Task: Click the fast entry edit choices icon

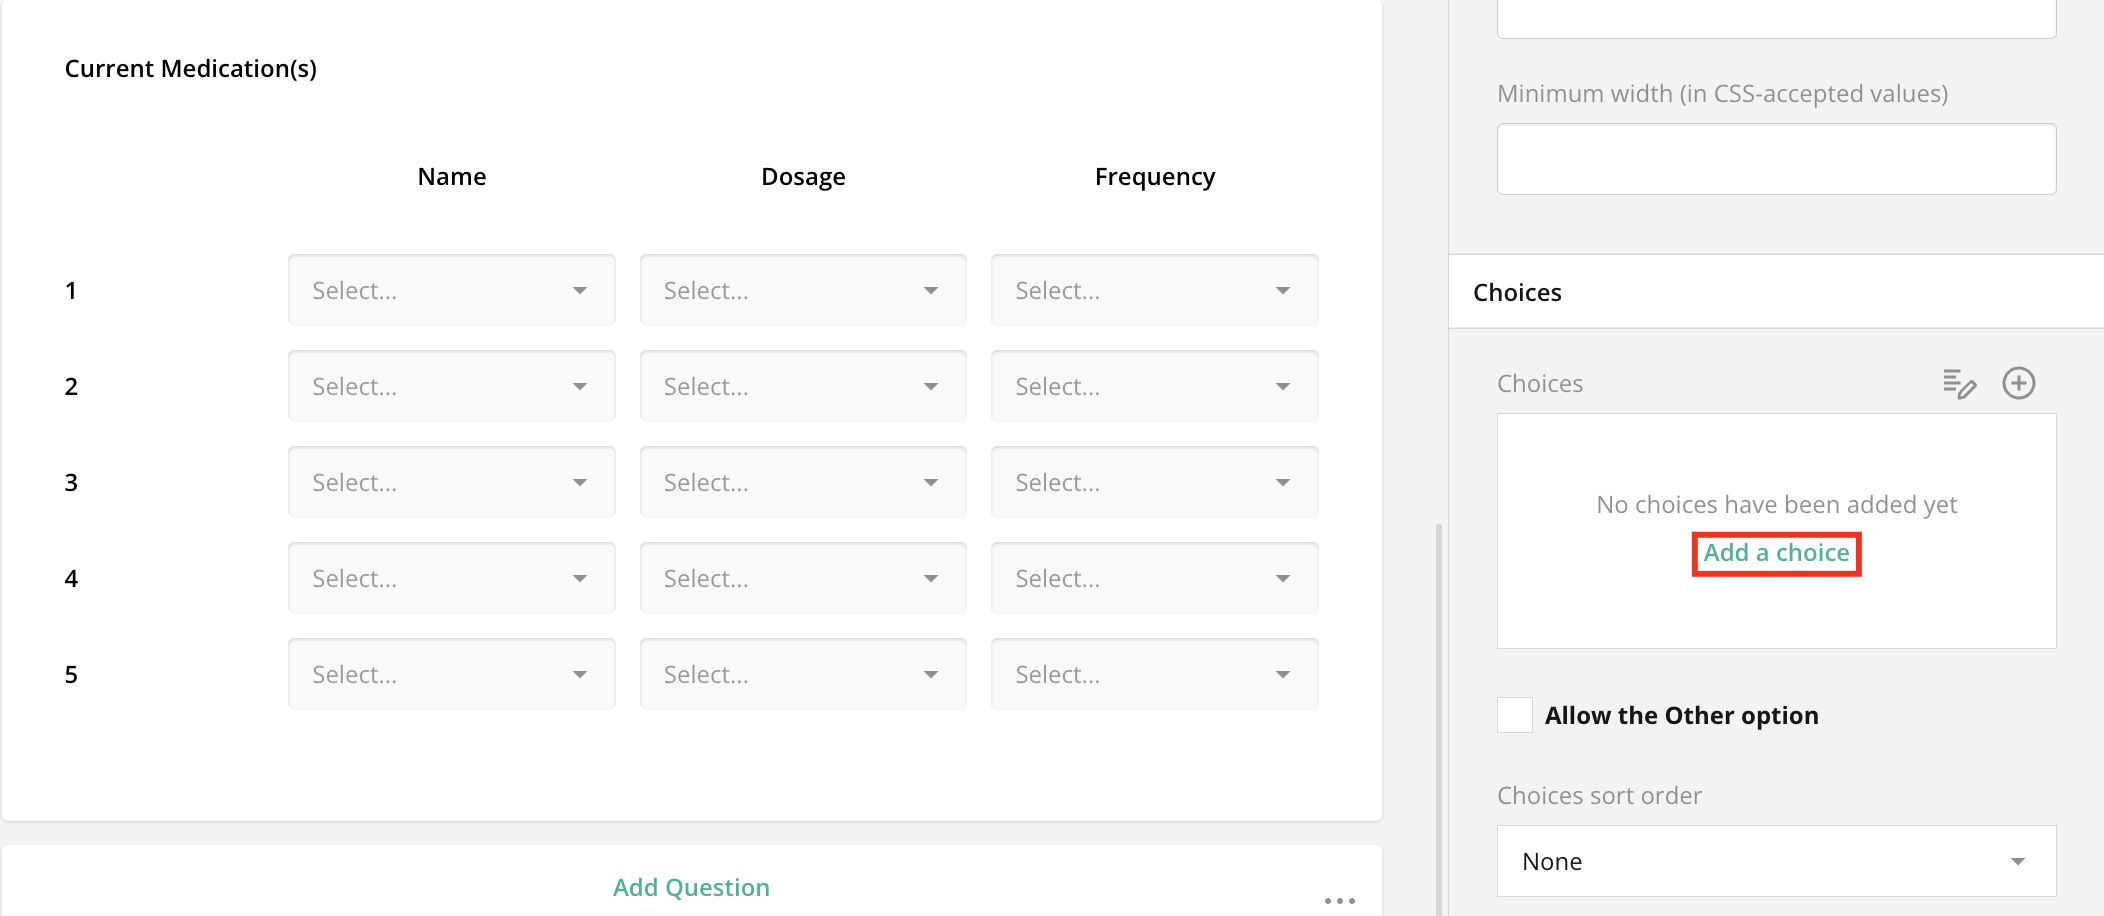Action: point(1959,384)
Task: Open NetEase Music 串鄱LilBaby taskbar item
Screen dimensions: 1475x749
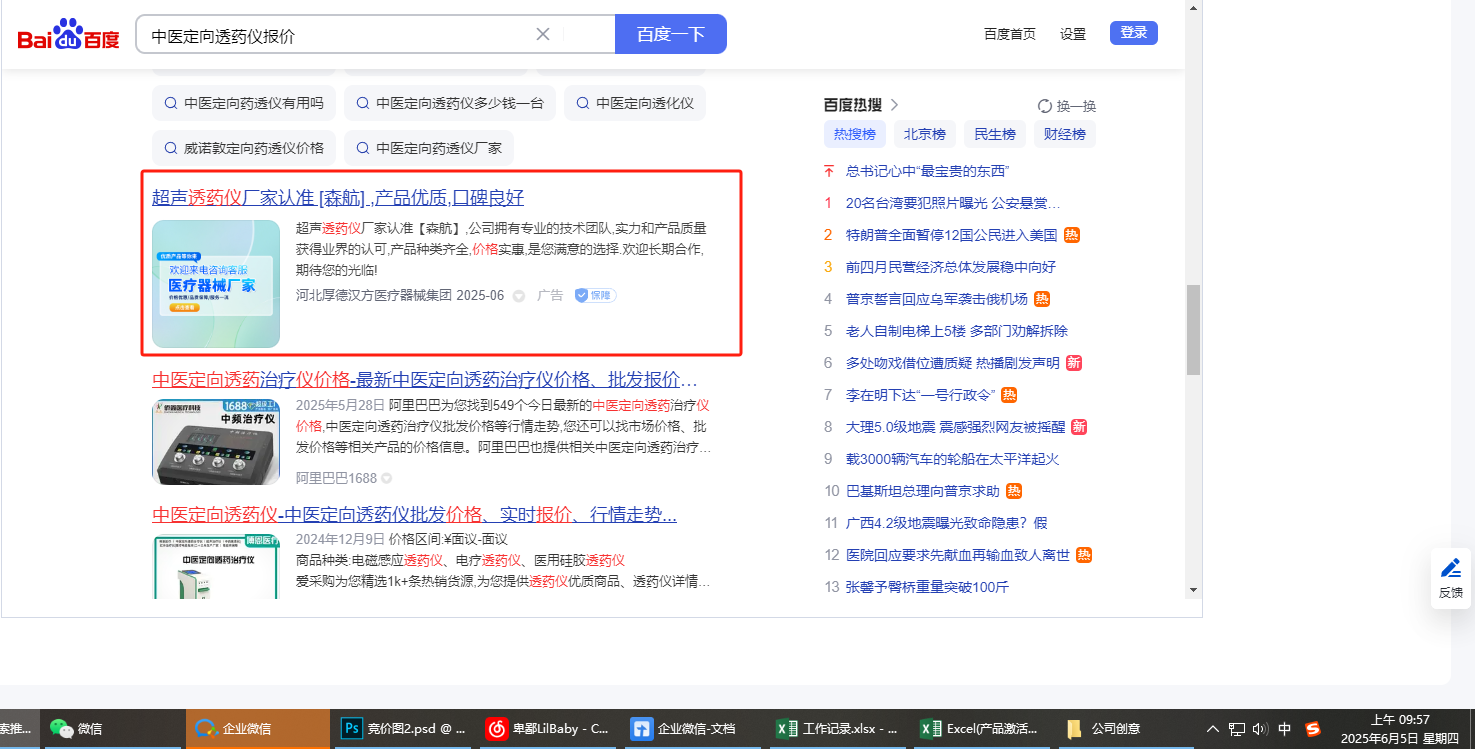Action: (x=547, y=728)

···

Instructions to follow: Write out again only the lines from the line that contains "Task: Open NetEase" through the last line of the records, both ends included, without any of the pictures.

Answer space:
Task: Open NetEase Music 串鄱LilBaby taskbar item
Screen dimensions: 1475x749
Action: (x=547, y=728)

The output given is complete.